◆ **Provided data**:

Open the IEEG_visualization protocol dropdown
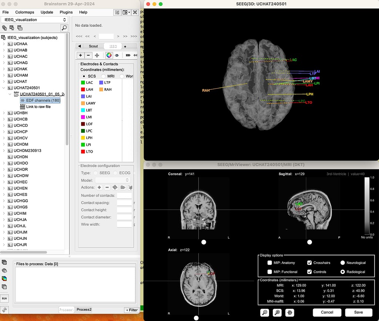 click(35, 19)
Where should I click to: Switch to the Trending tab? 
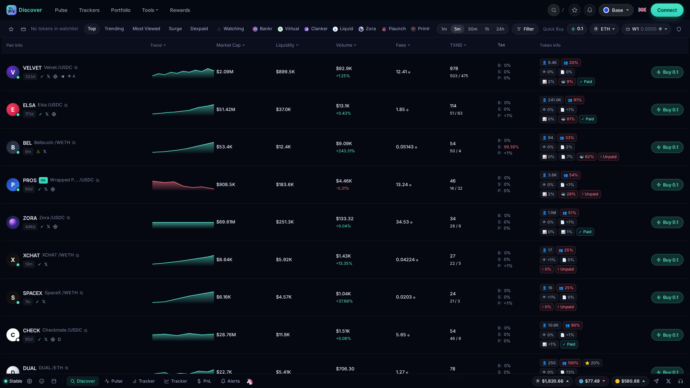(x=114, y=29)
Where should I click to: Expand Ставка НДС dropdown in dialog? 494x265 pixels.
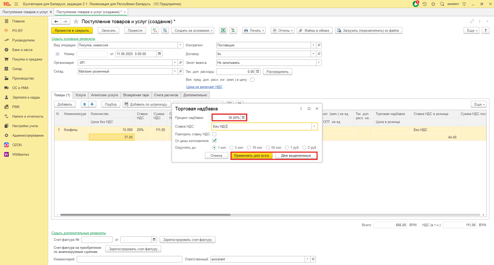click(314, 126)
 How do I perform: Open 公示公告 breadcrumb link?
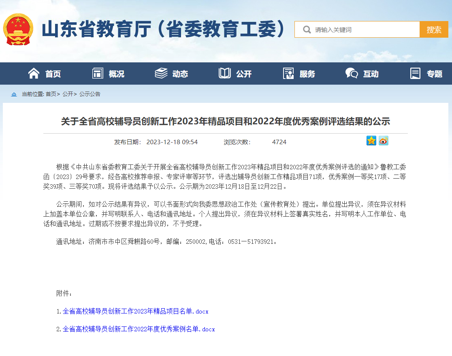point(90,94)
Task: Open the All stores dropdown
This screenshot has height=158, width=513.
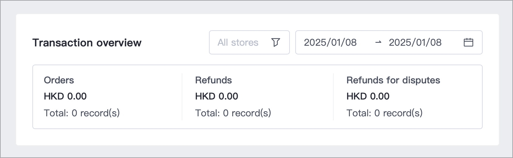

◆ **Problem to solve**:
Give the data above again exactly. Leave the pictures out.

◆ **Written reply**:
Open the IEEG_visualization protocol dropdown
 click(35, 19)
Where should I click to: Switch to the Trending tab? 
(x=114, y=29)
Where should I click to: Expand Ставка НДС dropdown in dialog? 494x265 pixels.
click(314, 126)
 How do I perform: Open 公示公告 breadcrumb link?
point(90,94)
Task: Open the All stores dropdown
This screenshot has height=158, width=513.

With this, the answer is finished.